Kiram glanced back. Javier returned his gaze for a moment and then reached out and tucked a curl of Kiram’s hair back behind his ear.
“You’ll get a little less afraid of him as time goes on,” Javier said. “And he’ll want to please you more and more.”
Kiram knew Javier was taking advantage of the moment but this once Kiram didn’t admonish him. He didn’t know if it was the gentleness of Javier’s expression or simply that he seemed to deserve some kind of comfort.
Kiram knew that if Javier pulled him close, kissed him, or even slipped his strong hands into his clothes, he would have allowed it.

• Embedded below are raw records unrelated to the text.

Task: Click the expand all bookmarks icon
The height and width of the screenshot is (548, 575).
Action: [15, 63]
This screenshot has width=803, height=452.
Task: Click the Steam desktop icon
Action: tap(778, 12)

More than allowed it.
But Javier only smiled and then turned away to the door of the stall.
“Wash up before breakfast,” Javier told him and then he left the stable. Kiram was both irritated and relieved. Then Firaj lifted his tail and dropped a tremendous pile of pungent excrement only inches from Kiram’s boot.
“You beast,” Kiram muttered to the horse. It seemed to him that Firaj looked quite pleased with himself.